Nergens lijkt het huwelijk tussen kerk en wetenschap zo tastbaar als hier bij de Vaticaanse sterrenwacht. Consolmagno predikt dat verbond met verve. Vraag hem honderd keer naar de Galileo-zaak en hij zal je honderd-en-een keer geduldig uitleggen hoe hij denkt dat het zit. Geen zucht. Geen spatje irritatie. Geen krimp. Toch worstelt hij ook met dit soort gesprekken, zegt hij. Hij heeft grote moeite zich te verplaatsen in iemand die een harde scheidslijn tussen wetenschap en religie voorstaat. Welk conflict zie je dan, vraagt hij zich af. Je hóeft geen compromis te sluiten. Je hóeft geen afstand te doen van ofwel een stukje geloof ofwel een stukje wetenschap. Het zijn twee verschillende dingen. ‘Wetenschap is begrip dat de waarheid benadert. Religie is waarheid op zoek naar begrip. Geen van beide is op zichzelf volmaakt.’

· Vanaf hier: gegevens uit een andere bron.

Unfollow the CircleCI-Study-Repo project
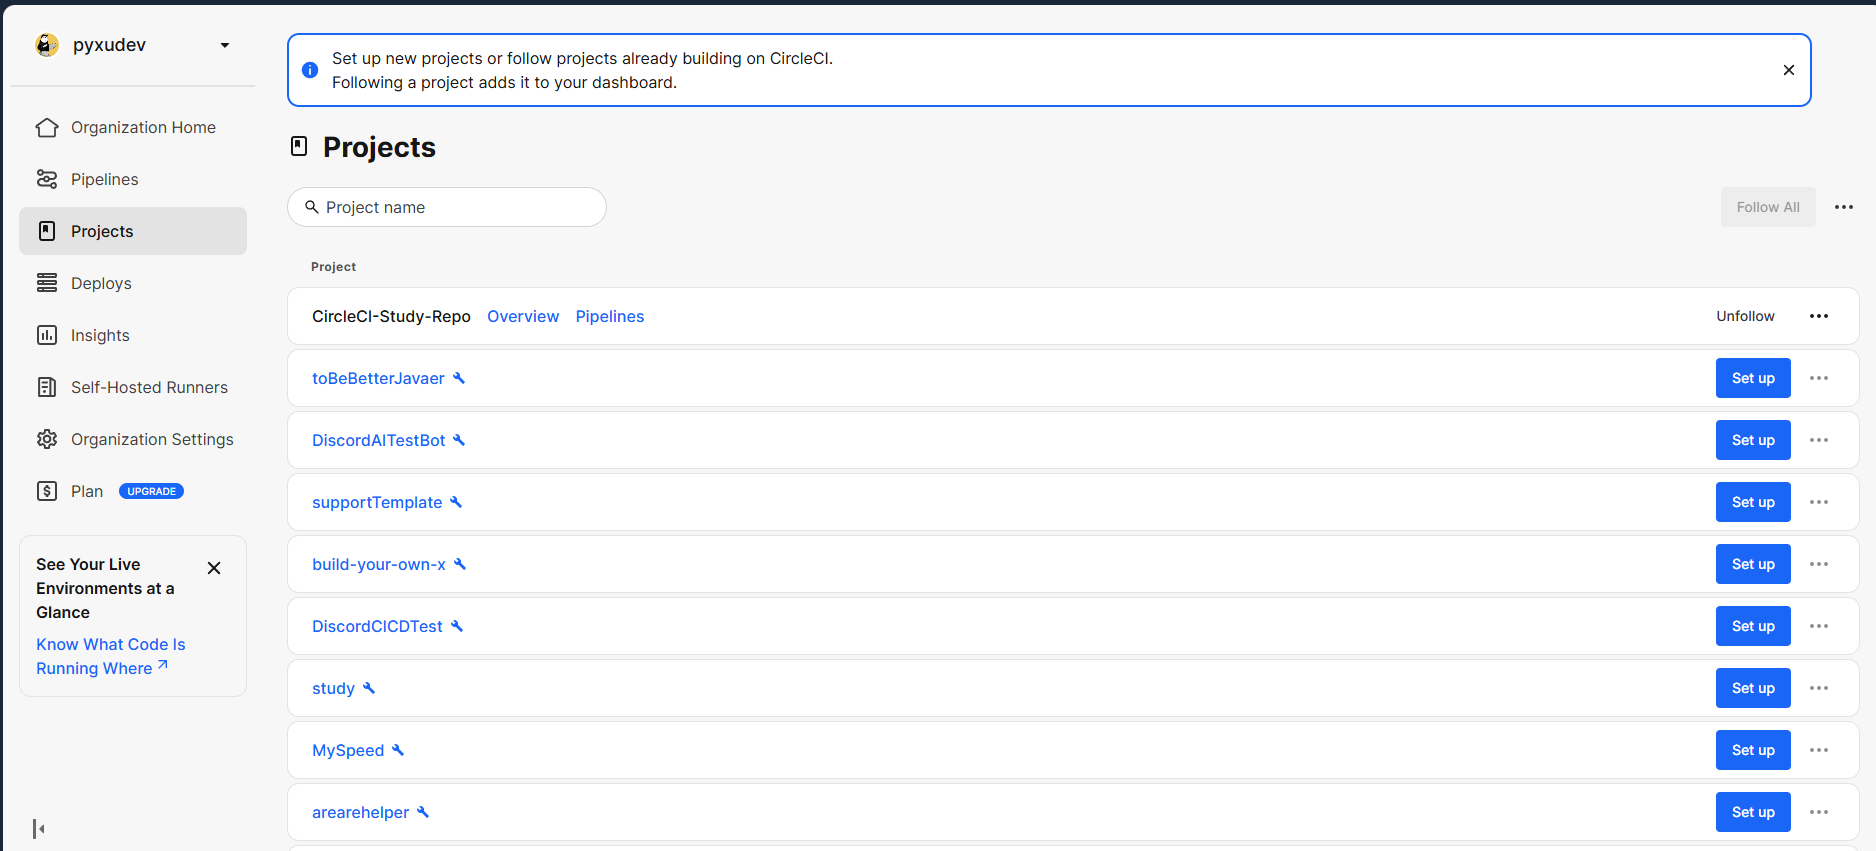Image resolution: width=1876 pixels, height=851 pixels. click(x=1745, y=316)
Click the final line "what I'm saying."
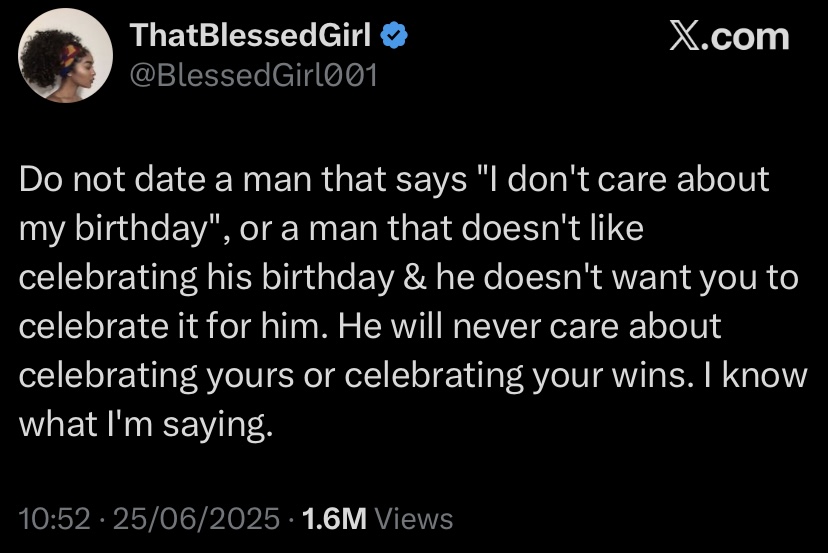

God en de oerknal, voor een ongelovige blijft het − eufemistisch gesteld − een wat ongemakkelijke combinatie. Maar één ding moet je Consolmagno nageven. Zijn standpunten zijn voor een geestelijke verrassend liberaal. En zijn rol en die van zijn broeders van de Pauselijke Academie van Wetenschappen is niet onbelangrijk. Met enige regelmaat komen zij met genodigde wetenschappers (diverse Nobelprijswinnaars, Robbert Dijkgraaf) samen om te praten over klimaatverandering en andere zaken die samenlevingen kunnen ontwrichten. Die academie adviseert de paus. En diens stem kan van verrassend grote invloed zijn. Zo bleek ook tijdens de klimaattop van Parijs. ‘Een heilige missie’, noemde hij de klimaatactie. Een aantal weken geleden nodigde hij Angela Merkel uit op zijn Palazzo Apostolico. Of ze het klimaatakkoord wil waarborgen nu Donald Trump onder de afspraken uit wil. Als hoofd van een organisatie met 1,2 miljard volgers kan Franciscus invloedrijker zijn dan Al Gore, Greenpeace en Arnold Schwarzenegger samen.

Cosmic cappuccino

Consolmagno tikt op zijn Casio-horloge. Tien uur. Tijd voor het hoogtepunt van de dag. De hofastronomen van het Vaticaan leven volgens monastieke traditie. Dus vindt niet alleen opstaan, eten en bidden, maar ook koffie drinken plaats op een vast, ritueel tijdstip. Links en rechts in de gang gaan deuren open. Broeder Bob, broeder Guiseppe en broeder Paul begeven zich richting keuken. Een luid gesis en diep gebrom komt ons tegenmoet. Broeder Alessandro, gespecialiseerd in de evolutie van sterrenstelsels, draait aan de knoppen van een La Cimbali M24 koffiemachine. ‘In een vorig leven was Alessandro barista’, grinnikt Consolmagno. Met engelengeduld maakt Alessandro zes hemelse cappuccino’s.

Grazie!’ Consolmagno neemt zijn koffie aan en strooit suiker over het melkschuim. ‘Wist je dat een cappuccino net het universum is? De suikerlaag is het waarneembare deel van het universum. De zwarte koffie is de donkere materie, het onzichtbare, mysterieuze spul dat ruim een kwart van het universum beslaat. En de witte schuimlaag de donkere energie die de rest van het universum vult en maakt dat het uitdijt.’ Dan glimlachend: ‘Early morning cosmology.’ Liefdevol omklemt hij nu met twee handen het koffiekopje, zet het aan zijn lippen en neemt een langzame teug. 'Aaaaaaah!', klinkt het gelukzalig. ‘Dit is het absolute bewijs van de goedheid van de Heer.’